I love this world and once more, Edwards’ upbeat writing pulled me in and held me until the end. Edwards has clearly mastered the art of pacing the story within the novella form so that the ending didn’t come as an unwelcome surprise, but as an inevitable conclusion to a cracking adventure.

And that’s it – other than lots of checking and rereading my own Sunblinded trilogy…

My posts last week:

Sunday Post – 1st July 2018

Teaser Tuesday featuring Running Out of Space – Book 1 of the Sunblinded trilogy by S.J. Higbee

Review of Witch at Heart – Book 1 of the Jinx Hamilton Mystery series by Juliette Harper

*NEW RELEASE SPECIAL* Review of Netgalley arc Murder Takes a Turn – Book 6 of the Langham and Dupré series by Eric Brown

Friday Face-off – Words as empty as the wind are best left unsaid… featuring Windwitch – Book 2 of the Witchlands series by Susan Dennard

GIVEAWAY – Dying for Space is FREE for 5 days only!

*NEW RELEASE SPECIAL* Review of Truth Sister by Phil Gilvin

 

Interesting/outstanding blogs and articles that have caught my attention during the last week, in no particular order:

Exploring and Exploding the ‘Just World Hypothesis’ https://zenandtheartoftightropewalking.wordpress.com/2018/07/04/exploring-and-exploding-the-just-world-hypothesis/ Another interesting and insightful post by Viv…

#lessons Learned & an #Author #Interview with Michael Scott, Part I: #writing a #pageturner.
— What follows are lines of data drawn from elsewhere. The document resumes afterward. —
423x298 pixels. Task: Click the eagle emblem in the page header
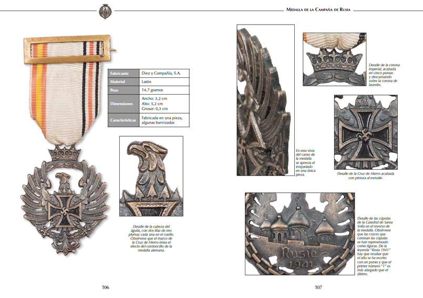click(x=105, y=12)
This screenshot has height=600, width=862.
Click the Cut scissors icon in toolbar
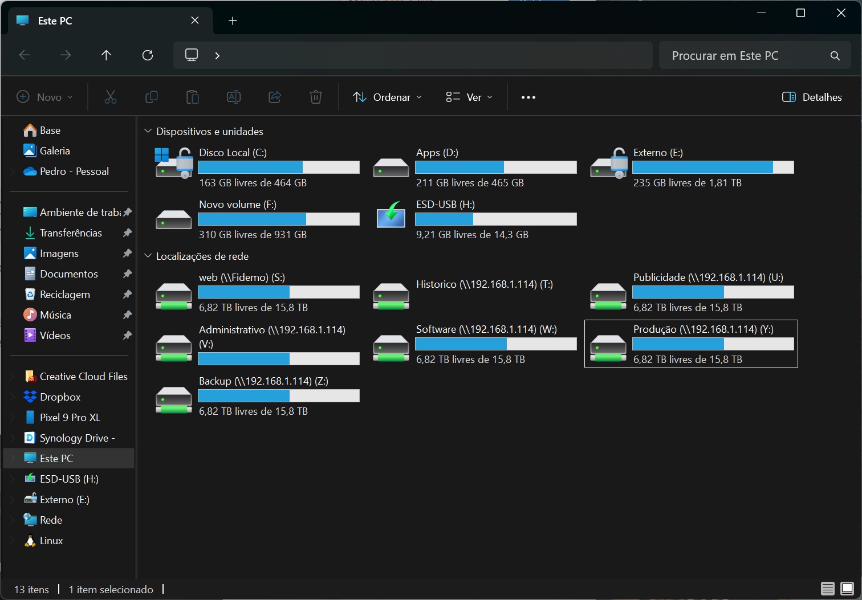point(111,97)
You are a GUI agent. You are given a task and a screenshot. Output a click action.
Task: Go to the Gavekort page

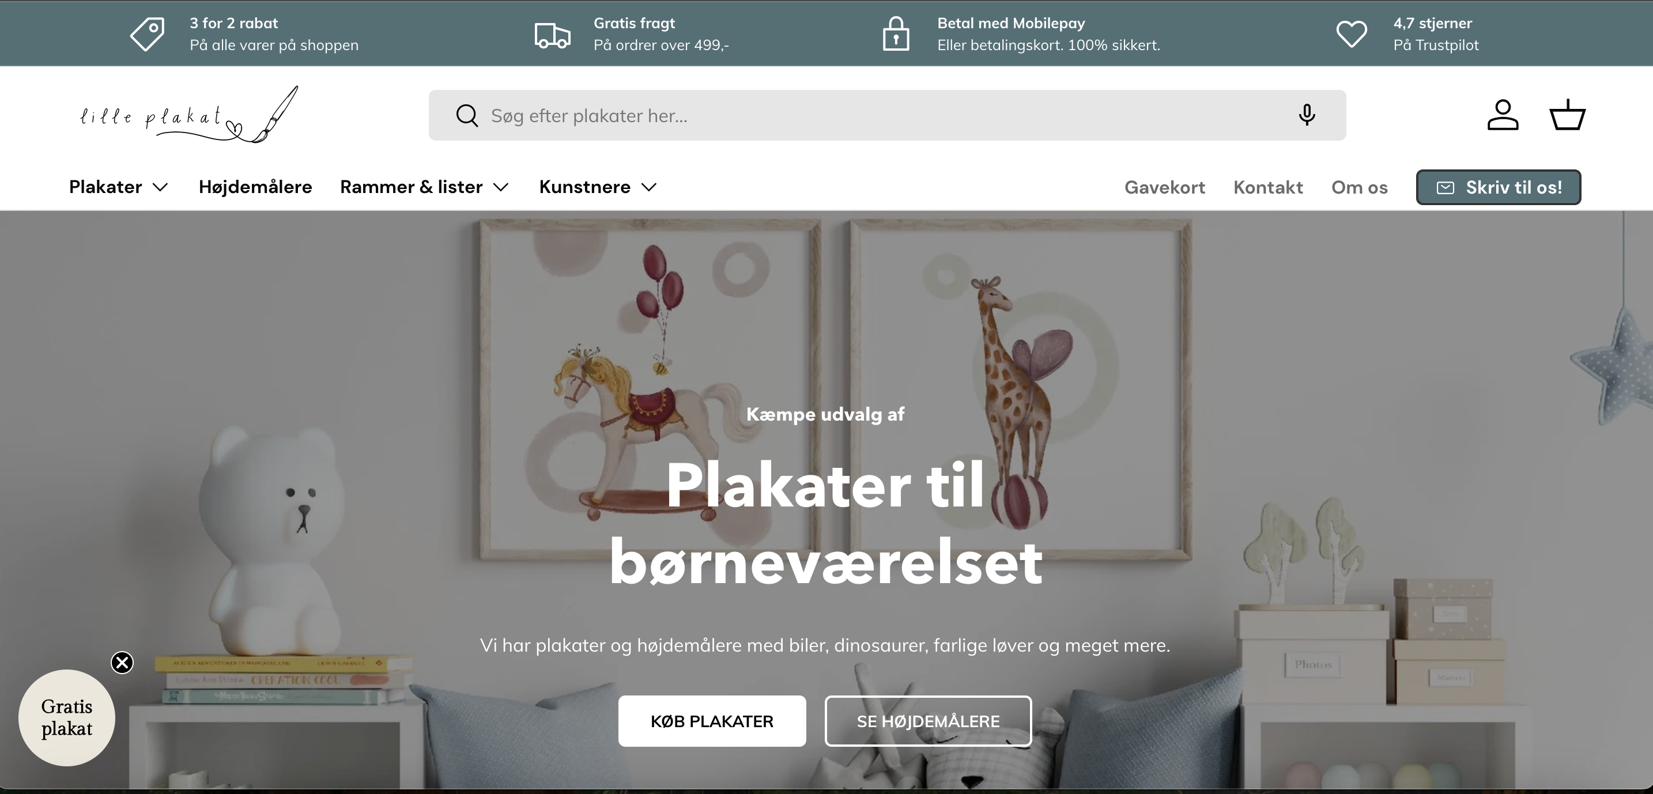(1165, 187)
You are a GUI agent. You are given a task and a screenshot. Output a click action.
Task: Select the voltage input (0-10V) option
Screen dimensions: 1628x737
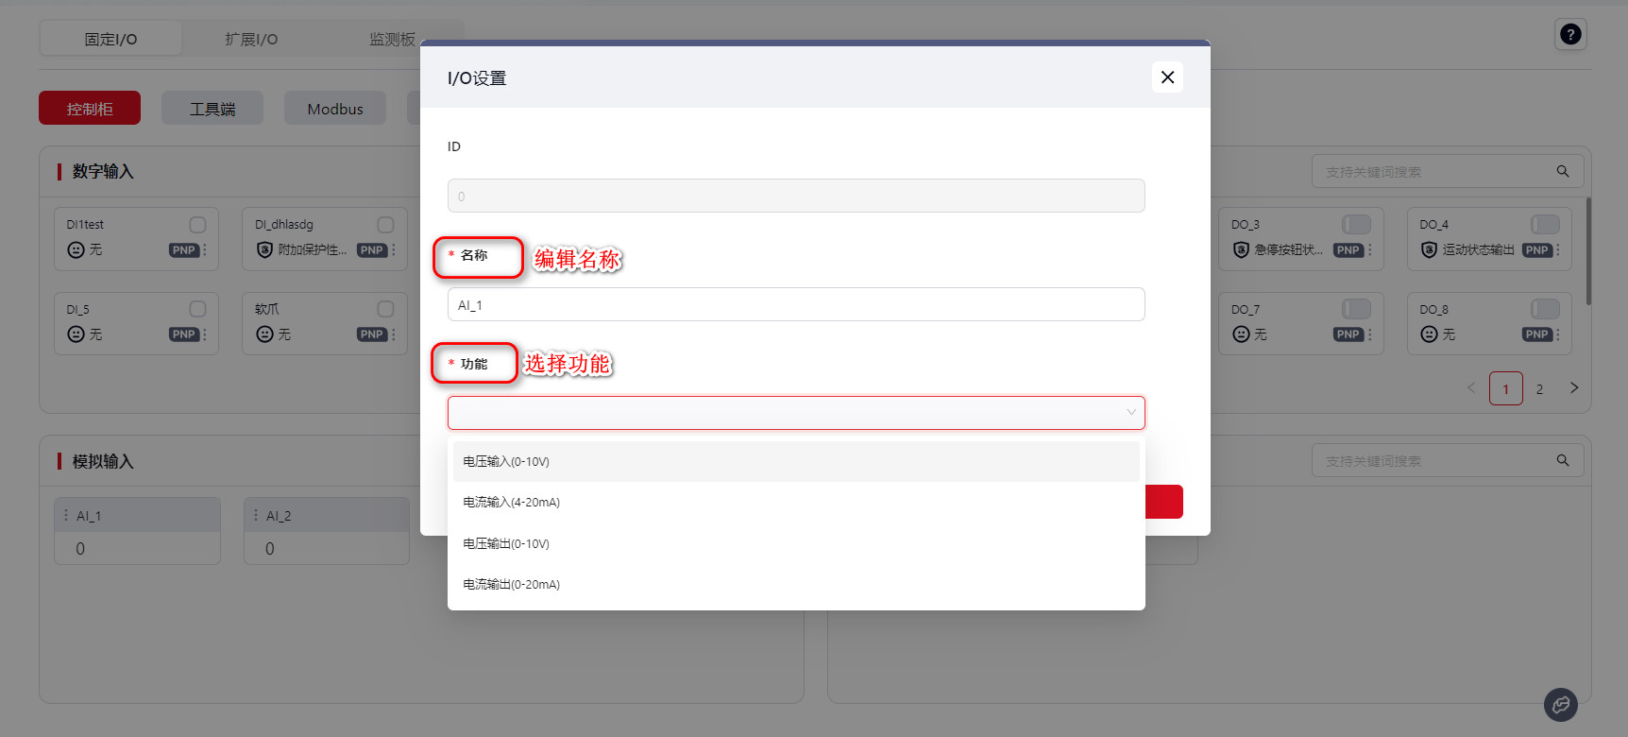[795, 462]
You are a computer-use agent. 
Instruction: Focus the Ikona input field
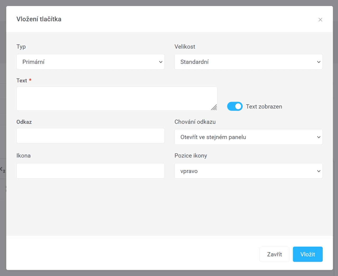[x=90, y=171]
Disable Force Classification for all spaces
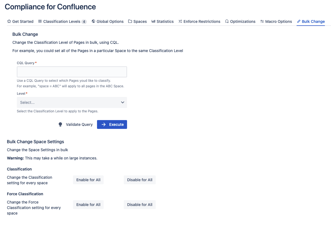This screenshot has height=225, width=331. pyautogui.click(x=140, y=205)
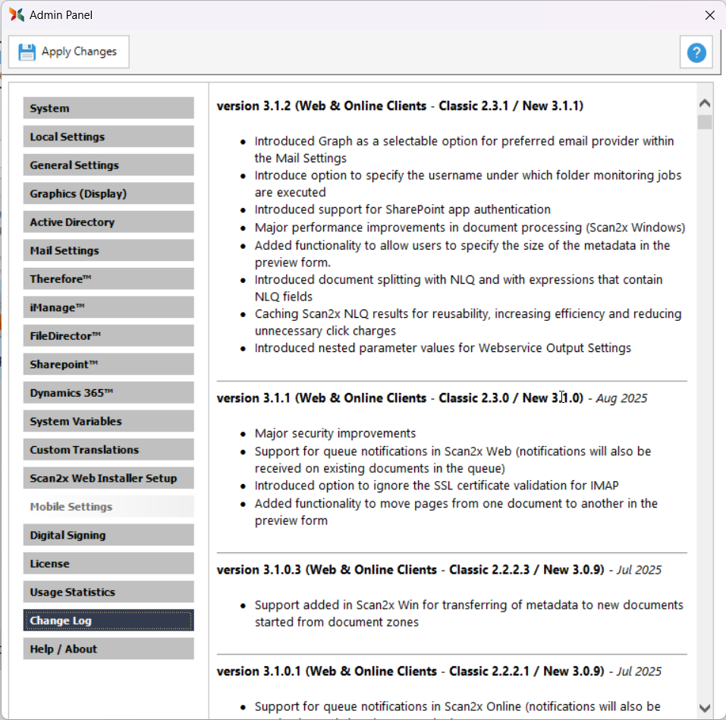Open the iManage™ settings page

coord(108,307)
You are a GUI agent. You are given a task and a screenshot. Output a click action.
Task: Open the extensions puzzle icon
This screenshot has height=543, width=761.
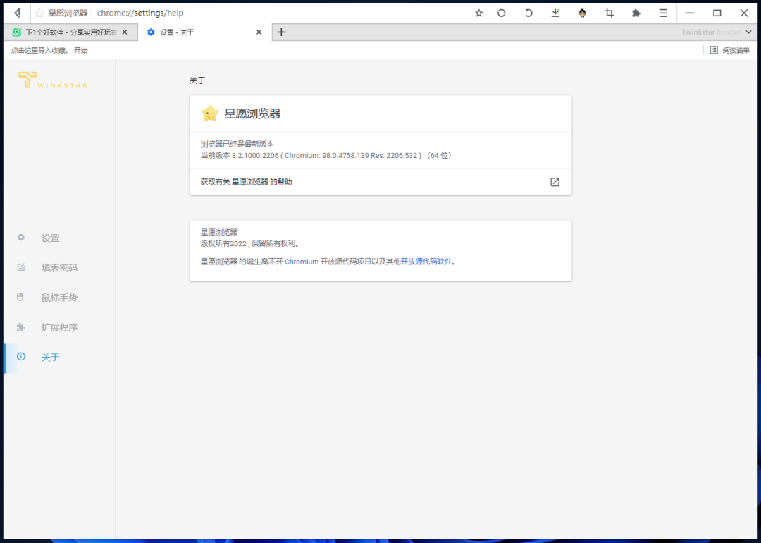[636, 13]
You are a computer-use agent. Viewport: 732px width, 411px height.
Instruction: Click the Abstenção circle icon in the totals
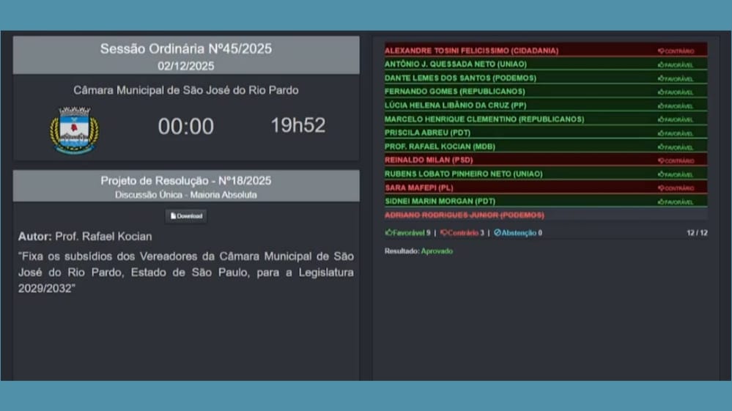[x=498, y=233]
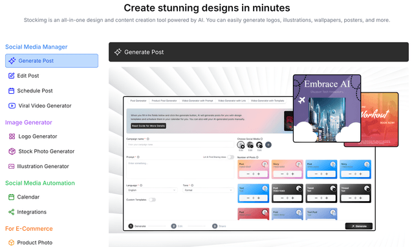Open the Integrations share icon
414x247 pixels.
pos(12,212)
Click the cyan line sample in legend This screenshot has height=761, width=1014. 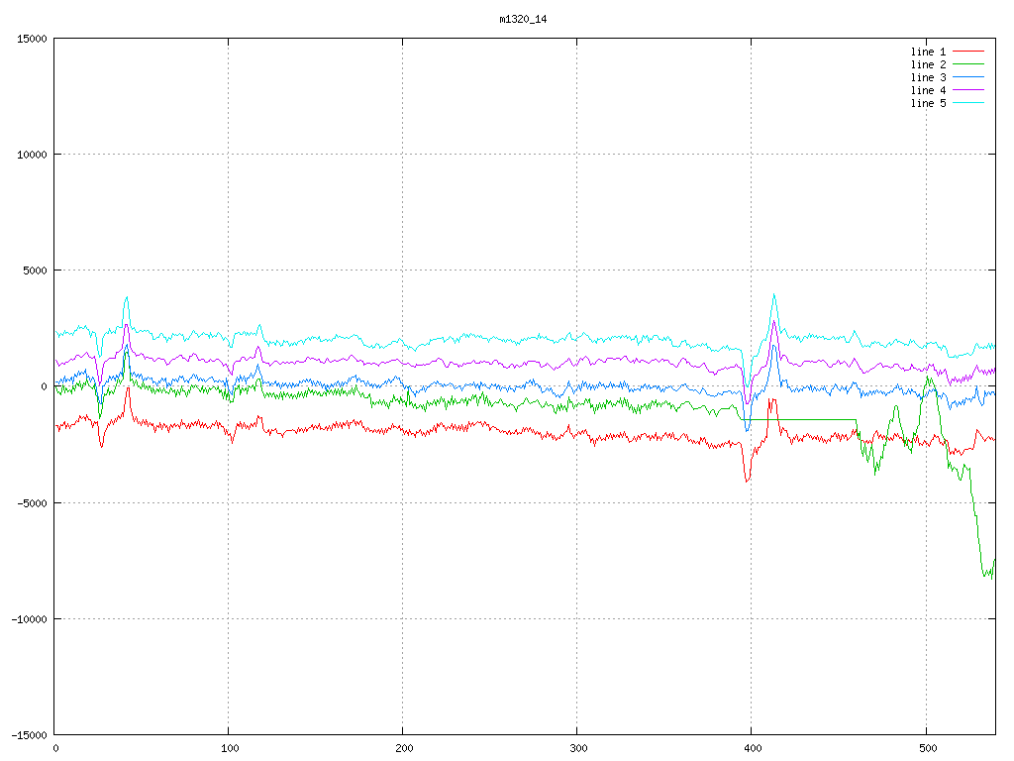click(969, 103)
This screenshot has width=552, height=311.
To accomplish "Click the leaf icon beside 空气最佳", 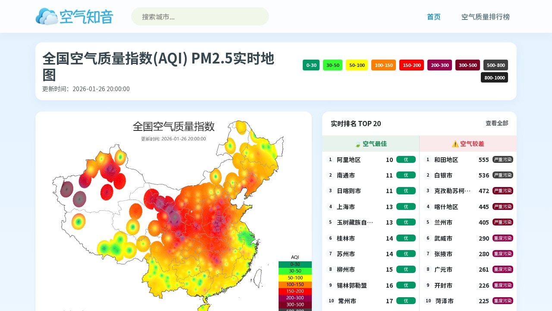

Thanks @flamelauthor! https://jeanleesworld.com/2018/07/05/lessons-learned-an-author-interview-with-michael-scott-part-1-writing-a-pageturner-thanks-flamelauthor/ Jean once more writes a fascinating article on how pacing and cliffhangers can enhance the reading experience…

Fun Fact Friday with Franky’s Fun Flamingo Facts https://wandaluthman.wordpress.com/2018/07/06/fun-fact-friday-with-frankys-fun-flamingo-facts/ And no – I had no idea about these flamingo facts – did you?

The Legacy of Millie the Quilter – a series of stories https://jenniefitzkee.com/2018/06/30/the-legacy-of-milly-the-quilter-a-series-of-stories/ This is a wonderful tribute to someone very special…

Venting: Pirating books is wrong! #bookbloggers #bookblogger #bloggers #blogger #books #blog #blogpost https://thetattooedbookgeek.wordpress.com/2018/07/02/venting-pirating-books-is-wrong-bookbloggers-bookblogger-bloggers-blogger-books-blog-blogpost/ Drew of The Tattooed Book Geek has a rant about a particularly baldfaced attempt to steal books from authors – which also has my blood boiling. Be warned, the language is strong.